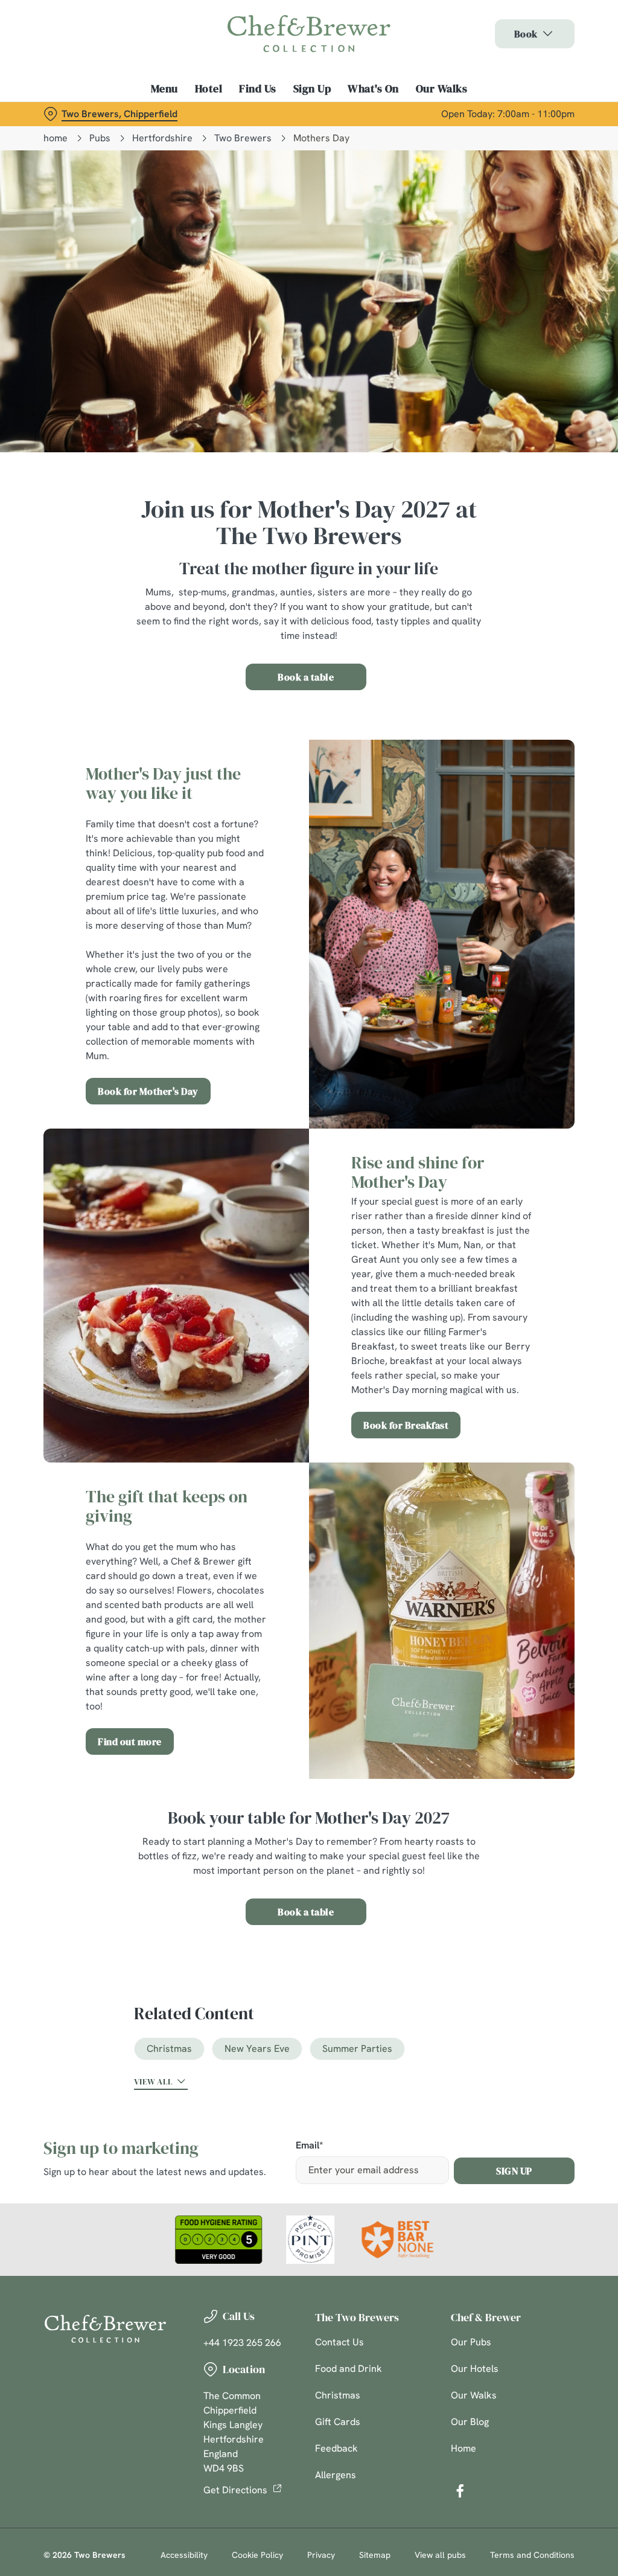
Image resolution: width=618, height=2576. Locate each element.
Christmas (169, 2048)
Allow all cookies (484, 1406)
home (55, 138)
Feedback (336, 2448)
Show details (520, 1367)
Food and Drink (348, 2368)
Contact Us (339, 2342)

━━━━

» WHAT IS REQUIRED: For the entries above, transcribe precisely the lines from the one with "Feedback (336, 2448)" through the end, including both.

» SOLUTION:
Feedback (336, 2448)
Show details (520, 1367)
Food and Drink (348, 2368)
Contact Us (339, 2342)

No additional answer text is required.